▶ AIM OF THE TASK
Rewrite the listing below, swapping every "radio button" for "option button" and leaving everything else unchanged.

- - - -

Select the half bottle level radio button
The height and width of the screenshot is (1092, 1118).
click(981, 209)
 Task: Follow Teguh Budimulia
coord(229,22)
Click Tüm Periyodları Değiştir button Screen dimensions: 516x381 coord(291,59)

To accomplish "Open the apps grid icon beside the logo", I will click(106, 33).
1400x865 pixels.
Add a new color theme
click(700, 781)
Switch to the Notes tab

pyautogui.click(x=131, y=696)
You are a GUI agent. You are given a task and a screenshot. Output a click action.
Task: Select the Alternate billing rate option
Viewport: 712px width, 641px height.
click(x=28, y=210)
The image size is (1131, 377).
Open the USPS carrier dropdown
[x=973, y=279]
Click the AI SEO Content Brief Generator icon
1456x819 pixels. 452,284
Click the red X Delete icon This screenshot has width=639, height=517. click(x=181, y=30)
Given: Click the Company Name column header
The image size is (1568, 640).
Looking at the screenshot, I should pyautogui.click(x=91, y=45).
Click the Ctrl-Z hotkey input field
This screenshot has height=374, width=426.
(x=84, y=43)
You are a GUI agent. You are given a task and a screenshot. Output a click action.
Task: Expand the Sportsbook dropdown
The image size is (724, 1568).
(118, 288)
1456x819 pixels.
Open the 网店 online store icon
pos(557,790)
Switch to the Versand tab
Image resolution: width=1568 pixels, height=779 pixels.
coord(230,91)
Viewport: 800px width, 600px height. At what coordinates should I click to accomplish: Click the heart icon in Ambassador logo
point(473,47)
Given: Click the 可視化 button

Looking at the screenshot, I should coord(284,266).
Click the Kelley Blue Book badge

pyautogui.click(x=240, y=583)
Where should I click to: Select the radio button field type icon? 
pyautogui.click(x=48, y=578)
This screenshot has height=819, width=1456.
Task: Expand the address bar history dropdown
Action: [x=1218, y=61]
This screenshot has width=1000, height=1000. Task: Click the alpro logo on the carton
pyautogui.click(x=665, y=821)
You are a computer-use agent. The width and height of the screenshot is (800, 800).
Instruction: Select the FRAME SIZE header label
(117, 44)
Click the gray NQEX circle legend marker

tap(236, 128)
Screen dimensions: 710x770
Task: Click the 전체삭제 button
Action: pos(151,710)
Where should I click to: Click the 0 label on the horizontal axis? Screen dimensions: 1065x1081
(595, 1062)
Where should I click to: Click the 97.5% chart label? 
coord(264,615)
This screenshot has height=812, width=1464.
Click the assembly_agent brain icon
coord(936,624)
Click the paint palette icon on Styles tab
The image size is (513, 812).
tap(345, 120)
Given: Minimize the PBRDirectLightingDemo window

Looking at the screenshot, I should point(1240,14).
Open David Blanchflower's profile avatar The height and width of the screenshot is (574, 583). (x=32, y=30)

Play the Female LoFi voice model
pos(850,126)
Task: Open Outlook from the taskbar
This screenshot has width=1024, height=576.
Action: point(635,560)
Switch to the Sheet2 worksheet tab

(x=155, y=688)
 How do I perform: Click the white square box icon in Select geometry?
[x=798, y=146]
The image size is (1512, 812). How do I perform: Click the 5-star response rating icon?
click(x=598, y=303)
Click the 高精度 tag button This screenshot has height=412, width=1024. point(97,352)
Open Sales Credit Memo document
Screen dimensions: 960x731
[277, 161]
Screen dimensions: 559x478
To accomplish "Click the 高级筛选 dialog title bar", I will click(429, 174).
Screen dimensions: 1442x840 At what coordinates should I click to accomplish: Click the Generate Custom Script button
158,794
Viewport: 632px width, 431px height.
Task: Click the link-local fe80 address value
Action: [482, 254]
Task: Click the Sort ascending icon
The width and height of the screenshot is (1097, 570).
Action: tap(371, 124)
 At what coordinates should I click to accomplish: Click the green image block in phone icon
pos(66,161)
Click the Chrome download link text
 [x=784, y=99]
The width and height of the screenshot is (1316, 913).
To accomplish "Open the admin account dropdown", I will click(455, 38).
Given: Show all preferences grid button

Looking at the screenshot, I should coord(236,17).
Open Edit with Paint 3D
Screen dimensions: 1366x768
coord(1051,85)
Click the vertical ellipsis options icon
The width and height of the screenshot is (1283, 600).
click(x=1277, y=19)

- - - -

▶ REPLY TO THE EXERCISE
Select the half bottle level option button
The height and width of the screenshot is (1092, 1118).
click(981, 209)
 Task: Follow Teguh Budimulia
coord(229,22)
Click Tüm Periyodları Değiştir button Screen dimensions: 516x381 coord(291,59)

To accomplish "Open the apps grid icon beside the logo", I will click(106, 33).
1400x865 pixels.
Add a new color theme
click(700, 781)
Switch to the Notes tab

pyautogui.click(x=131, y=696)
You are a GUI agent. You are given a task and a screenshot. Output a click action.
Task: Select the Alternate billing rate option
Viewport: 712px width, 641px height.
click(x=28, y=210)
The image size is (1131, 377).
Open the USPS carrier dropdown
[x=973, y=279]
Click the AI SEO Content Brief Generator icon
1456x819 pixels. 452,284
Click the red X Delete icon This screenshot has width=639, height=517. click(x=181, y=30)
Given: Click the Company Name column header
The image size is (1568, 640).
Looking at the screenshot, I should pyautogui.click(x=91, y=45).
Click the Ctrl-Z hotkey input field
This screenshot has height=374, width=426.
(x=84, y=43)
You are a GUI agent. You are given a task and a screenshot. Output a click action.
Task: Expand the Sportsbook dropdown
The image size is (724, 1568).
(118, 288)
1456x819 pixels.
Open the 网店 online store icon
pos(557,790)
Switch to the Versand tab
Image resolution: width=1568 pixels, height=779 pixels.
coord(230,91)
Viewport: 800px width, 600px height. At what coordinates should I click to accomplish: Click the heart icon in Ambassador logo
point(473,47)
Given: Click the 可視化 button

Looking at the screenshot, I should coord(284,266).
Click the Kelley Blue Book badge

pyautogui.click(x=240, y=583)
Where should I click to: Select the option button field type icon? 
pyautogui.click(x=48, y=578)
This screenshot has height=819, width=1456.
Task: Expand the address bar history dropdown
Action: [x=1218, y=61]
This screenshot has width=1000, height=1000. Task: Click the alpro logo on the carton
pyautogui.click(x=665, y=821)
You are a computer-use agent. The width and height of the screenshot is (800, 800).
Instruction: Select the FRAME SIZE header label
(117, 44)
Click the gray NQEX circle legend marker

tap(236, 128)
Screen dimensions: 710x770
Task: Click the 전체삭제 button
Action: pos(151,710)
Where should I click to: Click the 0 label on the horizontal axis? Screen dimensions: 1065x1081
(595, 1062)
Where should I click to: Click the 97.5% chart label? 
coord(264,615)
This screenshot has height=812, width=1464.
Click the assembly_agent brain icon
coord(936,624)
Click the paint palette icon on Styles tab
The image size is (513, 812).
tap(345, 120)
Given: Minimize the PBRDirectLightingDemo window

Looking at the screenshot, I should point(1240,14).
Open David Blanchflower's profile avatar The height and width of the screenshot is (574, 583). (x=32, y=30)

Play the Female LoFi voice model
pos(850,126)
Task: Open Outlook from the taskbar
This screenshot has width=1024, height=576.
Action: point(635,560)
Switch to the Sheet2 worksheet tab

(x=155, y=688)
 How do I perform: Click the white square box icon in Select geometry?
[x=798, y=146]
The image size is (1512, 812). How do I perform: Click the 5-star response rating icon?
click(x=598, y=303)
Click the 高精度 tag button This screenshot has height=412, width=1024. point(97,352)
Open Sales Credit Memo document
Screen dimensions: 960x731
[277, 161]
Screen dimensions: 559x478
To accomplish "Click the 高级筛选 dialog title bar", I will click(429, 174).
Screen dimensions: 1442x840 At what coordinates should I click to accomplish: Click the Generate Custom Script button
158,794
Viewport: 632px width, 431px height.
Task: Click the link-local fe80 address value
Action: [482, 254]
Task: Click the Sort ascending icon
The width and height of the screenshot is (1097, 570).
Action: tap(371, 124)
 At what coordinates should I click to accomplish: Click the green image block in phone icon
pos(66,161)
Click the Chrome download link text
 [x=784, y=99]
The width and height of the screenshot is (1316, 913).
To accomplish "Open the admin account dropdown", I will click(455, 38).
Given: Show all preferences grid button

Looking at the screenshot, I should coord(236,17).
Open Edit with Paint 3D
Screen dimensions: 1366x768
coord(1051,85)
Click the vertical ellipsis options icon
The width and height of the screenshot is (1283, 600).
click(x=1277, y=19)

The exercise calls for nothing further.